IN THE SPOTLIGHT
Q&A with Flagship 2030 task force chair John Stevenson
As the University of Colorado at Boulder progresses with the Flagship 2030 Strategic Plan and positioning as one of the nation's leading public research universities, nine task forces representing key components of the university have been formed in order to help develop strategies for implementing the 18 initiatives outlined in the plan. The task force reports will be submitted in the fall of 2008. Meet John Stevenson, chair of the graduate education task force.
The graduate education task force is made up of 13 members including faculty, staff and a graduate student, drawn from the CU-Boulder campus. The group has met multiple times to discuss a broad range of issues that will be central to the future of graduate study at CU: capacity, funding, facilities, degree programs and design, the connection between graduate education and research, and the role of international students. The task force recommendations will address all of these questions and attempt to provide guidelines for insuring the continued quality of the university’s programs as well as the kind of future growth and innovation that will make CU-Boulder a nationwide frontrunner in graduate education.
How do your duties as a task force chair fit in with your background and current position at CU?
I have been a faculty member at CU-Boulder for 26 years and throughout that time I have been actively involved with graduate education as graduate director and chair of the English department, as teacher and mentor to a number of advanced students and more recently, for the last three years, as associate dean of the graduate school and associate vice chancellor for graduate education. In my current position I have a wonderful opportunity to observe the current state of graduate education, not only on this campus but also across the country and around the world.
What inspires and challenges you in creating and meeting your task force goals?

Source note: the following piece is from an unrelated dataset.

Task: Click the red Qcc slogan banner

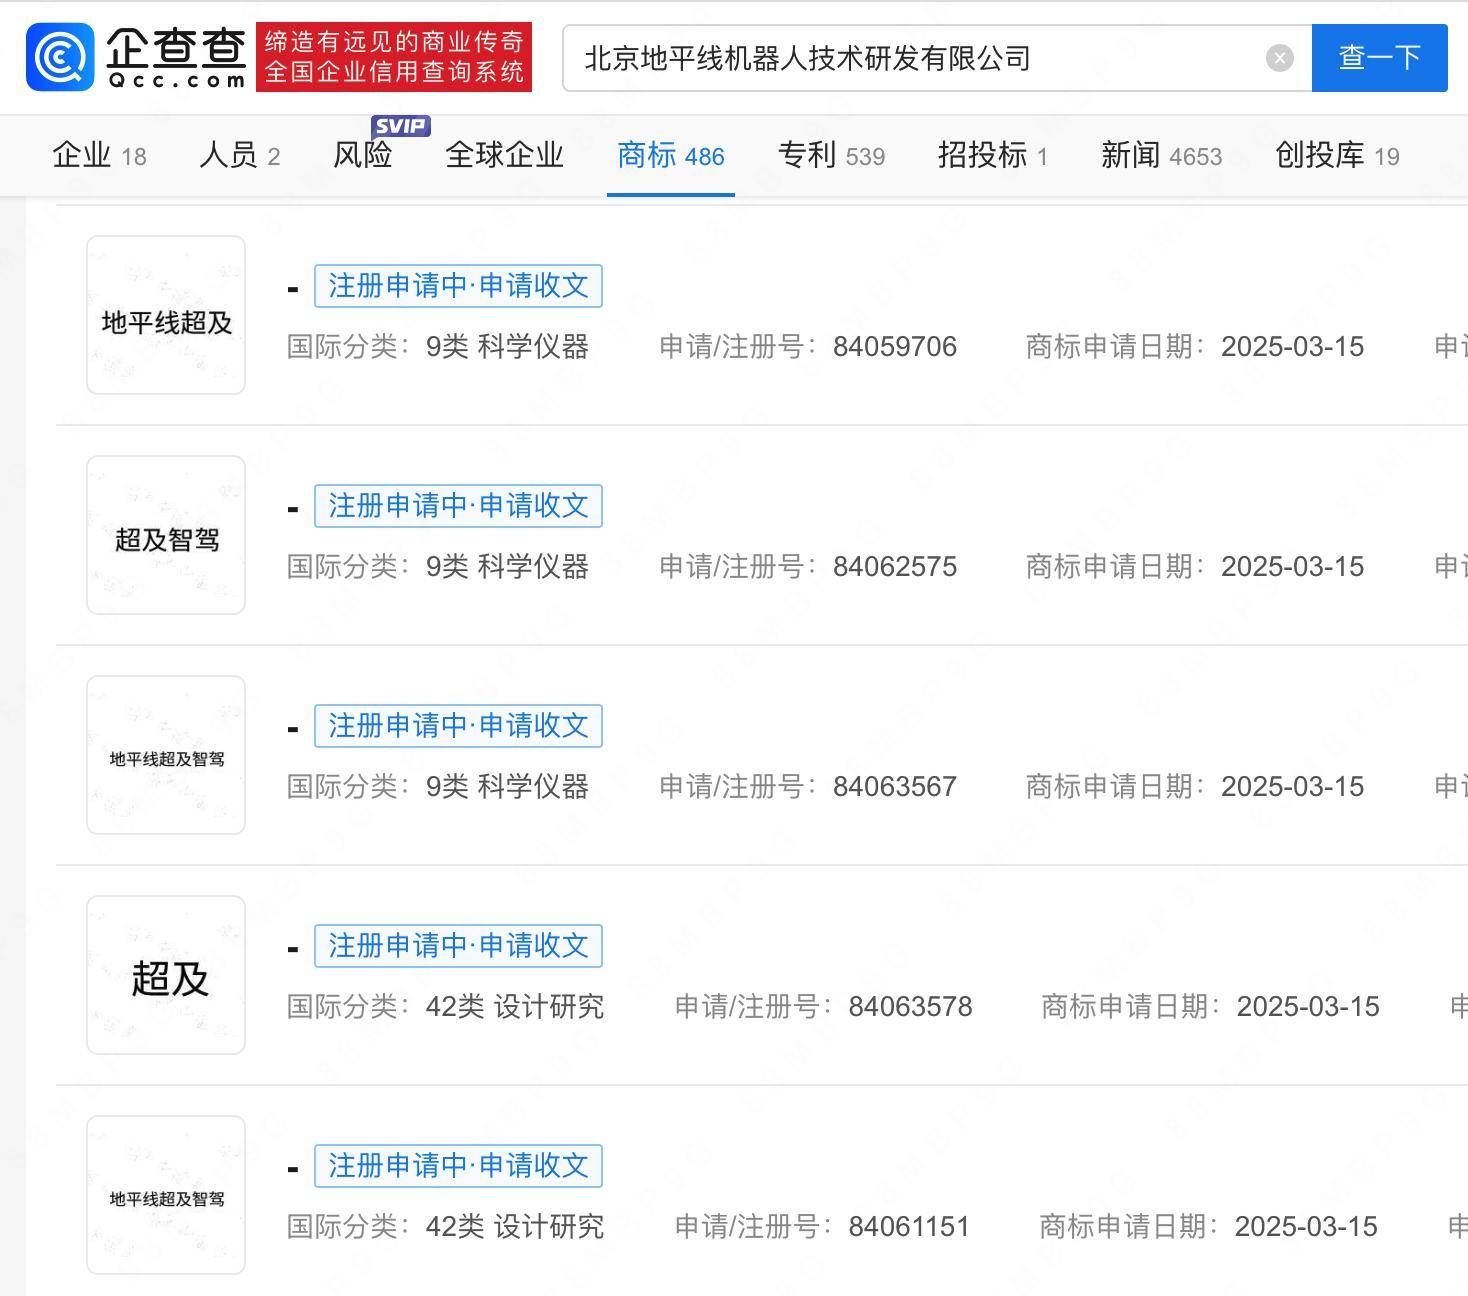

I think graduate education is, unfortunately, something of an orphan in discussions of higher education, which tend to focus on undergraduates. But graduate education, with its close ties to research, is really what defines us and our peers as flagship institutions. Our goal in such universities is a lofty but essential one: to preserve, transmit and create knowledge and understanding for all of humanity, now and in the future. Graduate education is the engine that makes that goal possible by giving the best young minds the opportunity to transform themselves into the intellectual leaders of the next generation. Such education is neither quick nor cheap and the challenge is always to find the resources—of time, of energy, of money, of wisdom—to make it possible.
If you could envision anything for the future of higher education, what would be your greatest aspirations?
Higher education is an expression of what is best in the human mind and spirit: the desire to treasure the past, to understand the present and to create the future. It is one of the oldest human institutions and over its long evolution it has developed into something that has allowed those who have experienced its rewards a chance to live a richer, fuller and more productive life in every sense. The kind of work that higher education undertakes—the labor of personal and intellectual transformation, the slow and sometimes tedious path to understanding and discovery—is not always valued in our culture. So my fondest wish would be for a broader, a deeper, a more comprehensive appreciation of and support for the contribution that higher education makes, not just to economic wellbeing or career opportunity or breakthrough technology, but also to the common good and the widening of the horizons of our vision.